4.1. Training Parameters and Evaluation Metrics

The learning step size of the LSTM neural network, MLP, and 1D-Conv was 0.0001; each model was trained for 20 epochs; and the batch size was 20. Each model was trained five times.

For binary classification problems, the results can be divided into four categories. TP (True Positive): correctly predicting the positive class; FP (False Positive): incorrectly predicting the positive class; TN (True Negative): correctly predicting the negative class; FN (False Negative): incorrectly predicting the negative class. For the classification model in the first stage, we compared four metrics on the test dataset: accuracy, precision, recall, and F1 score. Accuracy is the proportion of correctly classified samples out of the total number of samples:

A = (TP + TN) / (TP + FP + TN + FN)

; precision is the proportion of true positive samples out of the samples predicted as positive:

P = TP / (TP + FP)

; recall is the proportion of true positive samples out of the actual positive samples:

R = TP / (TP + FN)

; and F1 score considers both precision and recall, and is calculated as

F 1 = 2 PR / (P + R)

. Since the recognition task in the first stage is a multi-classification problem, we adopted the weighted average method to consider the imbalance in the number of samples in each class:

M_{W} = \sum_{i = 1}^{N} \frac{M_{i} \times S_{i}}{\sum_{i = 1}^{N} S_{i}}

(7)

where N represents the number of categories,

S_{i}

is the number of fragments of the i-th category,

M_{i}

is the metric to be calculated, and

M_{W}

is the metric after the weighted average.

4.2. Experimental Results

To evaluate the influence of three types of sensor information on the recognition results, we conducted ablation experiments testing four cases: 1. with force, image, and position; 2. without image; 3. without position; 4. without image and position.

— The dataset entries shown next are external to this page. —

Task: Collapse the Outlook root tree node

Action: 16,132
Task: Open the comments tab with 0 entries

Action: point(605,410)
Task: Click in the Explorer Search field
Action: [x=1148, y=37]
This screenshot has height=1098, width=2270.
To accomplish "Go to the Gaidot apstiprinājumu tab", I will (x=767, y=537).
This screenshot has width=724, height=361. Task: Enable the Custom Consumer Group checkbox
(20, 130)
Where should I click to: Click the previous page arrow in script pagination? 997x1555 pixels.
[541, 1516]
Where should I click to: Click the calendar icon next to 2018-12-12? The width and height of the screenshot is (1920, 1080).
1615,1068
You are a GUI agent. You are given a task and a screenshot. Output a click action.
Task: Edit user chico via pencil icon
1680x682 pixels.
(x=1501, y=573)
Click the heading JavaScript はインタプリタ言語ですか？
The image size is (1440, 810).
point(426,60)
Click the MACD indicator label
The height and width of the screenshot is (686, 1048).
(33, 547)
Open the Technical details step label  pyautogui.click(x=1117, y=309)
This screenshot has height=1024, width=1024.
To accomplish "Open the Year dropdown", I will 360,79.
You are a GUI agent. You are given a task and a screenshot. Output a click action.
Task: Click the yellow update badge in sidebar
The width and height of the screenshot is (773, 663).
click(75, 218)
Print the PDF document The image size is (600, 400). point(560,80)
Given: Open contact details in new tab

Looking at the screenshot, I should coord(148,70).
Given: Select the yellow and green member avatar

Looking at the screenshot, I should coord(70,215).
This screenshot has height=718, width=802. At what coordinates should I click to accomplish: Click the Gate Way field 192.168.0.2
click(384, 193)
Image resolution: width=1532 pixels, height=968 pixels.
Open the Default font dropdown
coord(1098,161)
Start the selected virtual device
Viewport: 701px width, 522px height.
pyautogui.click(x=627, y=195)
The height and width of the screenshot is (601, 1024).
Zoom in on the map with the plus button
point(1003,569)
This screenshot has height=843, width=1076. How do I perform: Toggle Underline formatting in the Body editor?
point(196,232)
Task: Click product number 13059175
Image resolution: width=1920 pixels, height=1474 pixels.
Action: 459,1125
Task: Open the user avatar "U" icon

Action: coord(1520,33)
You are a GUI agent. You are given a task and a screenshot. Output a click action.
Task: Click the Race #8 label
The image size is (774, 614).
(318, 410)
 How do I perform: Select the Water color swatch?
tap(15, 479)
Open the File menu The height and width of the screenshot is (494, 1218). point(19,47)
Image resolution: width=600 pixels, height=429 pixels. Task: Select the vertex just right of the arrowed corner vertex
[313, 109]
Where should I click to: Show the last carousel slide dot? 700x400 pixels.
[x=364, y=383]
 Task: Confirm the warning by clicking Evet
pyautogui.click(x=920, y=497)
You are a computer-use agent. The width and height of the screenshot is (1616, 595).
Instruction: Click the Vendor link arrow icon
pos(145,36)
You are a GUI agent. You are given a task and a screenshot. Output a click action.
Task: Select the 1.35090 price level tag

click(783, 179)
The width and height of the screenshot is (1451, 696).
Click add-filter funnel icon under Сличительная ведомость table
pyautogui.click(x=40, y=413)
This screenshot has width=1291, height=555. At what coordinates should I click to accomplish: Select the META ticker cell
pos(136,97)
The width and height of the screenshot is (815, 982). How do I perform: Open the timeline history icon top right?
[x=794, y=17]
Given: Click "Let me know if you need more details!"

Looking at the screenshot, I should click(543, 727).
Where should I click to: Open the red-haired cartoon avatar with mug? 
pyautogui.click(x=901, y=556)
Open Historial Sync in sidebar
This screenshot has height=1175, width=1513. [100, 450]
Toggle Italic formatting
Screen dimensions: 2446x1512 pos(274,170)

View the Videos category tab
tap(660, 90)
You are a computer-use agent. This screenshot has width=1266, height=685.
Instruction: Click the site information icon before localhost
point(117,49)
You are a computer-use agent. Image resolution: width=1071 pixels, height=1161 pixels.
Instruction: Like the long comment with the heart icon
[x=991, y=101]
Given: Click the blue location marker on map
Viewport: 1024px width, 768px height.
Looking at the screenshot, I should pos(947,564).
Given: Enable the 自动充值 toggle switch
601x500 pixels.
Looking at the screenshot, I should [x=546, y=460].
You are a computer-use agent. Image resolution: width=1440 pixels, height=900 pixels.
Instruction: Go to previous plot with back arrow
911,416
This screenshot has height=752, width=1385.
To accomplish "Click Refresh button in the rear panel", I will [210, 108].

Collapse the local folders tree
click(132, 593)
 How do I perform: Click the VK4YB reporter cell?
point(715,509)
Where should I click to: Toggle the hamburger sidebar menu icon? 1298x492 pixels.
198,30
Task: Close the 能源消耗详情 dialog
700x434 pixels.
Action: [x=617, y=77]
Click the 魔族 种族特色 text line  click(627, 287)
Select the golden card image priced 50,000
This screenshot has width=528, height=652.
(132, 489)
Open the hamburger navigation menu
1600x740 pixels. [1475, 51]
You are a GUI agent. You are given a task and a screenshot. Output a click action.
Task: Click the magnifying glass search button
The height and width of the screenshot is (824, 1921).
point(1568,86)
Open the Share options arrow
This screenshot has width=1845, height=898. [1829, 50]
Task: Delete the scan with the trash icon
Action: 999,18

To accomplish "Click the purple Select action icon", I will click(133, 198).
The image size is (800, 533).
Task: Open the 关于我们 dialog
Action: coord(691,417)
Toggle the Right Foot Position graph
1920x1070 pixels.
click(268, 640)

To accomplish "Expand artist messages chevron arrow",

The average results of five trainings are shown in Figure 7. From the results, it can be seen that SVM performed the best, followed by LSTM, with the MLP and Conv models performing the worst. In the SVM and Conv models, the position information had a smaller effect, and the evaluation index only decreased slightly after removing the position information. However, in the MLP and LSTM models, the position information had a more significant influence. Image information played a key role in all models; removing the image information led to a noticeable decline in the metrics.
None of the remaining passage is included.